Physical exercise improves children's concentration

Feb 2012
There is a definite correlation between exercise and a child's grasp of learning techniques.

Educational experts have long made the link between physical activity and improved concentration levels. Now though, using aerobic activity to create active minds is something that is beginning to be adopted by a number of UK schools.

To help 'wake-up' the mind, some students begin the day with a brain gym that could involve a quick dance routine in the classroom or a fast-paced workout in the school hall.

A study, conducted by Dr Charles Hillman of the University of Illinois, found that there was a definite correlation between exercise and a child's grasp of learning techniques.

Hillman's research revealed that after a 30-minute spell on the treadmill, pupils would fare better when it came to problem solving by up to 10%.

"It's good for attention, it's good for how fast individuals process information, and how they perform on cognitive tasks," says Hillman.

The idea that daily exercise can aid children in their education is also supported by John Ratey of the Harvard Medical School;

"Exercise, good fitness-based exercise, makes our brain more ready to learn."

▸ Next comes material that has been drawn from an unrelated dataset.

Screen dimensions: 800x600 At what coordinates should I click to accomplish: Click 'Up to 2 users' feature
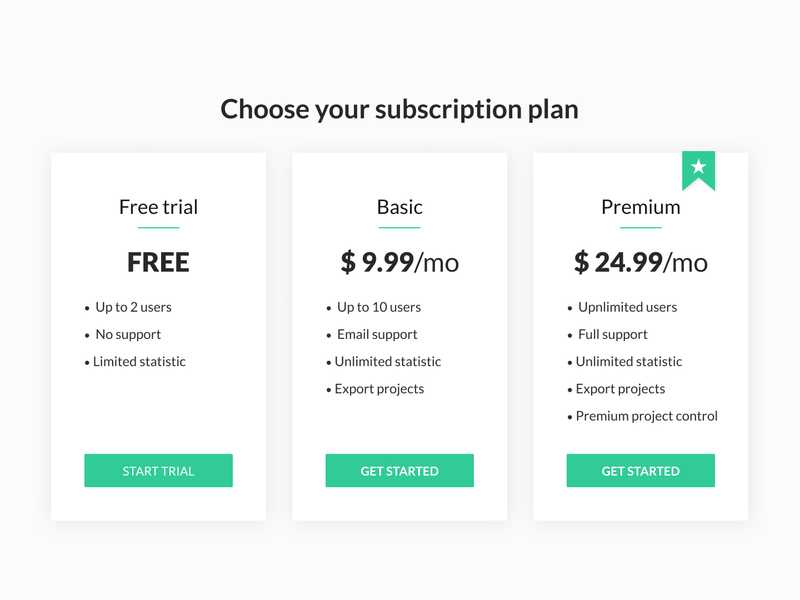[133, 307]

The Healthy Exercise World website offers a list of 10 brain-gym activities that parents can complete with their children, including the following:

Cross Crawl
Another of the brain-gym exercises that helps with spelling, writing, listening, reading and comprehension by coordinating both the right and left brain. Place your right hand across your body to the left knee as you raise it, and then do the same thing for the left hand on the right knee just as if you were marching. Do this for 2 - 3 minutes.

Brain Buttons
This free brain exercise increases blood flow to the brain. The extra blood flow and the extra water switches the brain on, improving the attention required for learning and performing.

  • Position one hand so that there is as wide a space as possible between the thumb and index finger, like a large letter 'L.'

  • Place your index and thumb into the slight indentations below the collar bone on each side of the sternum. Press lightly in a pulsing manner.

  • At the same time, put the other hand over the navel area of the stomach. Gently press on these points for about 2 minutes.